Demikian halnya bila kita berbicara tentang anak-anak dengan segala problematikanya. Betapa kita sangat sayangkan dan khawatir jika hingga kini kita masih di suguhi pemberitaan tentang kejahatan seksual yang di amalami oleh anak-anak kita. Anak-anak yang kemudian dijadikan pengemis dan tidak sekolah bahkan sudah terjebak dalam prostitusi anak dan sebagainya.
Pasal 1 Undang Undang Nomor 35 Tahun 2014 yang merupakan perubahan atas Undang Undang nomor 23 Tahun 2002 tentang Perlindungan Anak menjelaskan tentang pengertian anak adalah: 1. Anak adalah seseorang yang belum berusia 18 (delapan belas) tahun, termasuk anak yang masih dalam kandungan. 2. Perlindungan Anak adalah segala kegiatan untuk menjamin dan melindungi Anak dan hak-haknya agar dapat hidup, tumbuh, berkembang, dan berpartisipasi secara optimal sesuai dengan harkat dan martabat kemanusiaan, serta mendapat perlindungan dari kekerasan dan diskriminasi.
Konsep anak terlepas dari statusnya sebagai anak-anak maka yang harus selalu kita ingat bahwa dia juga adalah, "manusia", dengan segala hak-hak dan kewajibannya untuk dihormati dan ditegakkan, baik dalam lingkup keluarga maupun dalam lingkup masyarakat. Sebagai manusia dia adalah hamba Tuhan Yang Maha Esa. Pendidikan agama dan lingkungan yang agamis menjadi niscaya adanya.
Sebagai hamba Tuhan maka di dalam ajaran Agama Islam di jelaskan di dalam Hadits Nabi Muhammad SAW bahwa: "Setiap anak yang dilahirkan itu lahir dalam keadaan fitrah (suci bersih), maka kedua orang tuanyalah yang akan menjadikan dia sebagai orang-orang yang akan menentang Tuhan" (HR, Bukhari dan Muslim).
Dengan demikian pembicaraan tentang anak-anak dengan segala masalahnya (termasuk pembicaraan tentang Kota Layak Anak atau Ramah Anak) kita harus mengkajinya secara sistemik, tidak bisa sepenggal-sepenggal.
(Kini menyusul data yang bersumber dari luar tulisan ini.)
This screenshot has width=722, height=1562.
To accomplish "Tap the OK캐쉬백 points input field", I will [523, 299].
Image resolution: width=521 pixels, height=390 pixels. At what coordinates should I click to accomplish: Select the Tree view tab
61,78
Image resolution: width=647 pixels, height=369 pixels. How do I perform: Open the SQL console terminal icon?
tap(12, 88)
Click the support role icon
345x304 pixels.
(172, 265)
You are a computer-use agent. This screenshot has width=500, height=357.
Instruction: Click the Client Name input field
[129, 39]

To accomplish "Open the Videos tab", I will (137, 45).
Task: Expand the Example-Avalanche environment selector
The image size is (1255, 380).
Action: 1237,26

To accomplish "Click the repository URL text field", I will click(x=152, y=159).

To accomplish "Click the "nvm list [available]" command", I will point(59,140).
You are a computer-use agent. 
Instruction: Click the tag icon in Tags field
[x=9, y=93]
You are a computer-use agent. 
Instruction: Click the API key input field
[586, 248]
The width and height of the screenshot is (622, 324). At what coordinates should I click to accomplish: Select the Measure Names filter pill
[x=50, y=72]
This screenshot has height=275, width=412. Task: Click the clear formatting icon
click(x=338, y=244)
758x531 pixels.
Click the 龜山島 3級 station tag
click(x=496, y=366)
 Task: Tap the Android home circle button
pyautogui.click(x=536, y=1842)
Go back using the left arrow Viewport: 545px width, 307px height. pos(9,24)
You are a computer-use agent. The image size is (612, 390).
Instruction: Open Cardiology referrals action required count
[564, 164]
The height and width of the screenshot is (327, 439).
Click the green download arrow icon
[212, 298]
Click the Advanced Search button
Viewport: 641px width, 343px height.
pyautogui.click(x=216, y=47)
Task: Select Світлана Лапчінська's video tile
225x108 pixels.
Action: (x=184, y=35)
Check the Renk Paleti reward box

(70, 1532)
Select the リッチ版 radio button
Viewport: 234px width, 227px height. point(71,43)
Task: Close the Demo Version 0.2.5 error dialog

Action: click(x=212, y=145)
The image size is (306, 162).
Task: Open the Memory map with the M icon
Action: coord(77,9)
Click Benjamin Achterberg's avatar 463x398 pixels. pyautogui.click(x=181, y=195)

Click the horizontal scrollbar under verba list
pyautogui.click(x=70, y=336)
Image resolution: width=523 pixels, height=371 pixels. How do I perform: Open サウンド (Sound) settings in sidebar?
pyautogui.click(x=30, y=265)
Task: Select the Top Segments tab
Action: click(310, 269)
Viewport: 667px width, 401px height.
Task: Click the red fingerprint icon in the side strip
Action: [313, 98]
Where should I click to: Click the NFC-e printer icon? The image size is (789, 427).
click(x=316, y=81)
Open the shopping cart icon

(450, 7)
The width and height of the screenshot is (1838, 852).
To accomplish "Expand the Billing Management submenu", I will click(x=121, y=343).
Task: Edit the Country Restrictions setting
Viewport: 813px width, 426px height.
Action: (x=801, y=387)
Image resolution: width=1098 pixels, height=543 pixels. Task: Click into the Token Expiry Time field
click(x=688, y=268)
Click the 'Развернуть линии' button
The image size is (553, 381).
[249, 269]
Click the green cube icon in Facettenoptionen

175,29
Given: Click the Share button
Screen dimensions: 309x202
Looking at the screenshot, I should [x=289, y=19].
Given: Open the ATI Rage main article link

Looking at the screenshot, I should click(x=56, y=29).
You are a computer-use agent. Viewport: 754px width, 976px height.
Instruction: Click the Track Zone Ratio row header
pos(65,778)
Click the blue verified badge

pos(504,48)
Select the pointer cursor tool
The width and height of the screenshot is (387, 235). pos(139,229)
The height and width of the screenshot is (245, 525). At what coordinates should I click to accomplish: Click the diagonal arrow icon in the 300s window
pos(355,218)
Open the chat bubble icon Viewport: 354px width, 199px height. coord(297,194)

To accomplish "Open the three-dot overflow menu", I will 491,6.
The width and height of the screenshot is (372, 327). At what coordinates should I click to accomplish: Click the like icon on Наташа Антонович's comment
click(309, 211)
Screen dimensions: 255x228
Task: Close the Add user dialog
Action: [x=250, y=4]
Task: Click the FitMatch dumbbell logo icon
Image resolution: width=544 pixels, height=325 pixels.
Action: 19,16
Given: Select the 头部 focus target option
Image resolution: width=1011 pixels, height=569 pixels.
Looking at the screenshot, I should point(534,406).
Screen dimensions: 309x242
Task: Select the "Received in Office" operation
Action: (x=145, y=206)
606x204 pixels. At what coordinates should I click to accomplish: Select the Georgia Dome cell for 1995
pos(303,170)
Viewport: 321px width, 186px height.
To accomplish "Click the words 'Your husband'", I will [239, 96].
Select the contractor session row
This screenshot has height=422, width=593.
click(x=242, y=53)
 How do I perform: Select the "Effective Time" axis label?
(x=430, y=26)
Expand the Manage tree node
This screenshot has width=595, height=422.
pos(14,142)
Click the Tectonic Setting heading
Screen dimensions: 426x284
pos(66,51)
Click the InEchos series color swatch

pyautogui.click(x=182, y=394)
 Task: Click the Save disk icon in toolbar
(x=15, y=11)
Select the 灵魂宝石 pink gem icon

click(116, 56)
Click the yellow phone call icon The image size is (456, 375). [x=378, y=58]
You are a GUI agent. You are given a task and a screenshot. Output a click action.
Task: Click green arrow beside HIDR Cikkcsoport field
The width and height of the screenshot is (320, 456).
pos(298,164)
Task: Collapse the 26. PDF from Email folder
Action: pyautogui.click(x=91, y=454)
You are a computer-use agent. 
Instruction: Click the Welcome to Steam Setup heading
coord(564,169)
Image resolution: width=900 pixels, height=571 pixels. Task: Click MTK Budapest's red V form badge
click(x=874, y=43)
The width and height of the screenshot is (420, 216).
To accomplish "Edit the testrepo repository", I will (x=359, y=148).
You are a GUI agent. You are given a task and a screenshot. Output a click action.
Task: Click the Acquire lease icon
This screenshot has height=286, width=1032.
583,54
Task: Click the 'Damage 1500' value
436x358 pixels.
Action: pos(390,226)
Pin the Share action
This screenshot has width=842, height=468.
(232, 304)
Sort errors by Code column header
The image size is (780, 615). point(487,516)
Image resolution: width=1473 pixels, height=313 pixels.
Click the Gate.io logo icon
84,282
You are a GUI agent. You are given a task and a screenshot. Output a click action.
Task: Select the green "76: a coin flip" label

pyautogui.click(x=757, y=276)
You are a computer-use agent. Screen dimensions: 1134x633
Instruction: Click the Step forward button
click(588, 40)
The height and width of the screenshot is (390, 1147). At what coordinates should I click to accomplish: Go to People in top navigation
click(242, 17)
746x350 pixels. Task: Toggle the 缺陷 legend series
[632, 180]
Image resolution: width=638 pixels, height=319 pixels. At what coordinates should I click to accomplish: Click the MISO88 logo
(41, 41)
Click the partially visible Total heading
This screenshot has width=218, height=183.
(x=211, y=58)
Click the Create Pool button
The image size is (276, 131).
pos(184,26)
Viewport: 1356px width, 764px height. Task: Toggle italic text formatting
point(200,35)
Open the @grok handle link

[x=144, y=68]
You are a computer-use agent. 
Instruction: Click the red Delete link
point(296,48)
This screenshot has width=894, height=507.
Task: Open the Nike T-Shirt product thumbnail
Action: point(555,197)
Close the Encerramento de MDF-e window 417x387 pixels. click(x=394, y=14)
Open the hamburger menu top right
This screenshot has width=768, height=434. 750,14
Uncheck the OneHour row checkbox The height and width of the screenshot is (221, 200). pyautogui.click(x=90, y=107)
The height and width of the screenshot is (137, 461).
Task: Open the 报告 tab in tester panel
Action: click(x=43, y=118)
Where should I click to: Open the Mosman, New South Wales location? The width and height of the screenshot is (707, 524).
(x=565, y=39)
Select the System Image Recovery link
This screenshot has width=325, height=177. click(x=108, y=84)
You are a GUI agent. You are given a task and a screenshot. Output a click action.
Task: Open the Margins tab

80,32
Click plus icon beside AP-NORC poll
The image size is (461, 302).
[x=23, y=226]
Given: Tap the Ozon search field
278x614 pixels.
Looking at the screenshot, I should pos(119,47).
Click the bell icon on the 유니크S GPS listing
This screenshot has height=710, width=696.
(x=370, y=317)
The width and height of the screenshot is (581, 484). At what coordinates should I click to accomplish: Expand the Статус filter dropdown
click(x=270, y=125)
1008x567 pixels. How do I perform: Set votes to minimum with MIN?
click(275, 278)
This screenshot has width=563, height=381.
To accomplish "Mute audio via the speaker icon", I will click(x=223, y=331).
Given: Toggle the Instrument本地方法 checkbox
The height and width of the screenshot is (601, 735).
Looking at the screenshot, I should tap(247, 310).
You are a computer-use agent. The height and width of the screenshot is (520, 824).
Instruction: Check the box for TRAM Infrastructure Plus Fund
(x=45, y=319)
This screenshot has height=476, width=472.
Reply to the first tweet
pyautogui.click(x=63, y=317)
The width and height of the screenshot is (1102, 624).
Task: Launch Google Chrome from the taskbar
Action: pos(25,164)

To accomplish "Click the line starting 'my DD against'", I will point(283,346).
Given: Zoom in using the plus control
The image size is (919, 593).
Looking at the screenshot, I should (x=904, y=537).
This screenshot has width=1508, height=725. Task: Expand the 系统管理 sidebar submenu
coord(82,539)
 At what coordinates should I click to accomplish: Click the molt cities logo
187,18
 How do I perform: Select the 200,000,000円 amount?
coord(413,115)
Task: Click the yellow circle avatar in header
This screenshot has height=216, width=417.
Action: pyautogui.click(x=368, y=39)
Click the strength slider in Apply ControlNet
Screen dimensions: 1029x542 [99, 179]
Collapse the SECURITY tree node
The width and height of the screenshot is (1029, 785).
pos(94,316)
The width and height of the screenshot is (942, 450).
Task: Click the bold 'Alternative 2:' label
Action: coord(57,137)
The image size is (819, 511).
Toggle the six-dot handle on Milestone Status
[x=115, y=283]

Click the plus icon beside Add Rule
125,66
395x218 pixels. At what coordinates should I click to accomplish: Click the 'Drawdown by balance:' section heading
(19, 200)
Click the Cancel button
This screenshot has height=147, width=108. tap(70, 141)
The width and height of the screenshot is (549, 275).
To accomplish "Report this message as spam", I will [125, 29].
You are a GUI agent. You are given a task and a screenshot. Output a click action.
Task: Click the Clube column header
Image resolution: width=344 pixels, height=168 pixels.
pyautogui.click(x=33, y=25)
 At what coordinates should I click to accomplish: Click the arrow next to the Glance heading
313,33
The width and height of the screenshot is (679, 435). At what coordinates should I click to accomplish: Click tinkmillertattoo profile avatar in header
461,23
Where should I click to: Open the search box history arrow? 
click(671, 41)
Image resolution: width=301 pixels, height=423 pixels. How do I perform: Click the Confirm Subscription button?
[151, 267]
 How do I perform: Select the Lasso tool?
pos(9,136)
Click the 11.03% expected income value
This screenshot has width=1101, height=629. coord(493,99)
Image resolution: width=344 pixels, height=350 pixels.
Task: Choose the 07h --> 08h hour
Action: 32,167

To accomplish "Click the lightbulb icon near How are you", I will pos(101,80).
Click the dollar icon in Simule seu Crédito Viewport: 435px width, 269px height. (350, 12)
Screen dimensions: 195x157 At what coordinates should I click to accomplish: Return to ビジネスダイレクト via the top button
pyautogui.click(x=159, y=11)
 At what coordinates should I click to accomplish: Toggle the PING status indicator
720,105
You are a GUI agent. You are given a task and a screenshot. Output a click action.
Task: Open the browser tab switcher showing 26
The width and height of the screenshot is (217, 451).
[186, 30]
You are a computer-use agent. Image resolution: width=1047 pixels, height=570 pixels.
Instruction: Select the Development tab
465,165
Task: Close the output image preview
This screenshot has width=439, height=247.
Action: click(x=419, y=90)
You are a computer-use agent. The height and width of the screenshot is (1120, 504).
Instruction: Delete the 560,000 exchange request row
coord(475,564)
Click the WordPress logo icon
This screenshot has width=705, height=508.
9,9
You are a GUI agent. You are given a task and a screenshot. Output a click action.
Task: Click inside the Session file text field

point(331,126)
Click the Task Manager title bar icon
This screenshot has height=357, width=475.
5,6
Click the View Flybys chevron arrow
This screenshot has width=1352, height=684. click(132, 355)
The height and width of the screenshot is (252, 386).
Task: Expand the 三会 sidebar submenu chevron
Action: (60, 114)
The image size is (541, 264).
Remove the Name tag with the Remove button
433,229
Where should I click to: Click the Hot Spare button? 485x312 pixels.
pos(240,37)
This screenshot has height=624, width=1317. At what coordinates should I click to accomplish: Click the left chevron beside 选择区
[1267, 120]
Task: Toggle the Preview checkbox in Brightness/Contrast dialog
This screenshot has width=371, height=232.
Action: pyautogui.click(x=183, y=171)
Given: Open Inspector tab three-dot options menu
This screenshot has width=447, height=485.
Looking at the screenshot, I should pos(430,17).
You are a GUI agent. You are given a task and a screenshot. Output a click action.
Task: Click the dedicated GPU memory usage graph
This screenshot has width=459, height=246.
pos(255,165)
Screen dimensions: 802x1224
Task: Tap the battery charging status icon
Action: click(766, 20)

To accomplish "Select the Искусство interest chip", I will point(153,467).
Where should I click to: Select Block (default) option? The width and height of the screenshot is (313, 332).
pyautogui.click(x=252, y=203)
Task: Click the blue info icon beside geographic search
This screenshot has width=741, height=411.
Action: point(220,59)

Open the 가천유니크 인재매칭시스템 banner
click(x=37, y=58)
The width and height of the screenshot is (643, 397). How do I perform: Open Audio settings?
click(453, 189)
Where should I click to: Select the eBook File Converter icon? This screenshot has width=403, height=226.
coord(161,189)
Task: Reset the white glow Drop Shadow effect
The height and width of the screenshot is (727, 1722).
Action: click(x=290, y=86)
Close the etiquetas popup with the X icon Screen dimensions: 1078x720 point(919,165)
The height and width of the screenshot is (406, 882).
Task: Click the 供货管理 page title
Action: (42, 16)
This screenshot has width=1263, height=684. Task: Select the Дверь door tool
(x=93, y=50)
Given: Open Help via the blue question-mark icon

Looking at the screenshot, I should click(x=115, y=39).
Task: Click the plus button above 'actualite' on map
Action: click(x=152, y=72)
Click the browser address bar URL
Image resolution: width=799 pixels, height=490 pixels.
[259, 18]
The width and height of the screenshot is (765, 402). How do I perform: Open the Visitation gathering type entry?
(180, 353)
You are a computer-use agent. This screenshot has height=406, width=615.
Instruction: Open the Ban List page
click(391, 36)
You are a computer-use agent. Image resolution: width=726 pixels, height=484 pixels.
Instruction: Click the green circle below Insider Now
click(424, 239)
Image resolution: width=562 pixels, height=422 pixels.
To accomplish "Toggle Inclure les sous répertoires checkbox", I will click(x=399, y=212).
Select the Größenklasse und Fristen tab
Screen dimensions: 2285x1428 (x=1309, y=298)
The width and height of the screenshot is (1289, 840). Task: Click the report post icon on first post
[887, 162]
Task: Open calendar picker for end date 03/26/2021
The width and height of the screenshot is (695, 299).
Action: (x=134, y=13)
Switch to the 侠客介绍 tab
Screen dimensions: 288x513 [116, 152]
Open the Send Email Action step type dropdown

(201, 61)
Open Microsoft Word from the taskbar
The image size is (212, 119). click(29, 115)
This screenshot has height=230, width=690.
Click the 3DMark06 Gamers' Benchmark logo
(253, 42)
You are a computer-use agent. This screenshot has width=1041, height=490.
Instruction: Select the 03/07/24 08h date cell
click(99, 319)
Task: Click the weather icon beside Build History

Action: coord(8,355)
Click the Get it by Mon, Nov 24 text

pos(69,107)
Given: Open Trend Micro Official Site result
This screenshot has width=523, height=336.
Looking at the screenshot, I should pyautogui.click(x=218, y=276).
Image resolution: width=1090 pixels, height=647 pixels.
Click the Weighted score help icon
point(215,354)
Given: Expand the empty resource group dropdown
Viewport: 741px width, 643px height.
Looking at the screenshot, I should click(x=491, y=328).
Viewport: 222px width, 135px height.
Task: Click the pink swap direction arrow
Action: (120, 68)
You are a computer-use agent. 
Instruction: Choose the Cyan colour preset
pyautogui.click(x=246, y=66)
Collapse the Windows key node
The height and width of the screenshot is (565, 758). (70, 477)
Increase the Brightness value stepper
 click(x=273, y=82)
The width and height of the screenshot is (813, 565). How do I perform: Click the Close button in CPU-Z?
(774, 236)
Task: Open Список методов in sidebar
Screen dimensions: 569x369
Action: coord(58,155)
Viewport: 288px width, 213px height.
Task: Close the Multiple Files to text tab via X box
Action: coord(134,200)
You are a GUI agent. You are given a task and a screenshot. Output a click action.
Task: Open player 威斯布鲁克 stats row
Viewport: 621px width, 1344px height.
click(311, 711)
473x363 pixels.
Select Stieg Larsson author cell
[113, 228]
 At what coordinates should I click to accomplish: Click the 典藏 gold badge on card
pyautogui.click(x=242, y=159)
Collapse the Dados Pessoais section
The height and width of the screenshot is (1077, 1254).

Pembicaraan harus terkait dengan sisi fisik dan non fisiknya, sisi jasmani dan sisi rohaniahnya.
Untuk itu pembicaraan tentang anak-anak apa pun itu harus kita mulai dari sisi orang tuanya atau ayah dan ibunya. Sebelum seorang pria dan seorang perempuan menikah dan berharap melahirkan anak-anak yang sehat, cerdas dan pintar, maka tentu saja keduanya (sebagai calon ayah dan calon ibu) yang harus memiliki kualitas kesehatan fisik dan non fisik yang harus sehat dan berkualitas. Makanya dalam kultur Jawa sangat di tuntut agar dalam mencari pasangan hidup memperhatikan: bebet, bibit dan bobot. Dalam ajaran Agama Islam yang harus di perhatikan adalah: kekayaan, kecantikan dan keturunan serta agamanya.
Untuk mewujudkan Kota, Kabupaten yang layak dan ramah anak, maka yang terlebih dahulu harus baik konstruksinya adalah lingkungan keluarga. Dari lingkungan keluarga yang baik pada akhirnya akan melahirkan atau akan membentuk lingkungan masyarakat yang baik dan sehat yang akan menjadi wilayah yang sehat yang akan menjadi tempat tumbuh dan berkembangnya kehidupana anak-anak kita hingga dewasa dan akhirnya menjadi sumber daya manusia yang berkualitas yang menjadi tuntutan zaman yang hidup dalam budaya ChatGpt dengan Artificial Intelligences.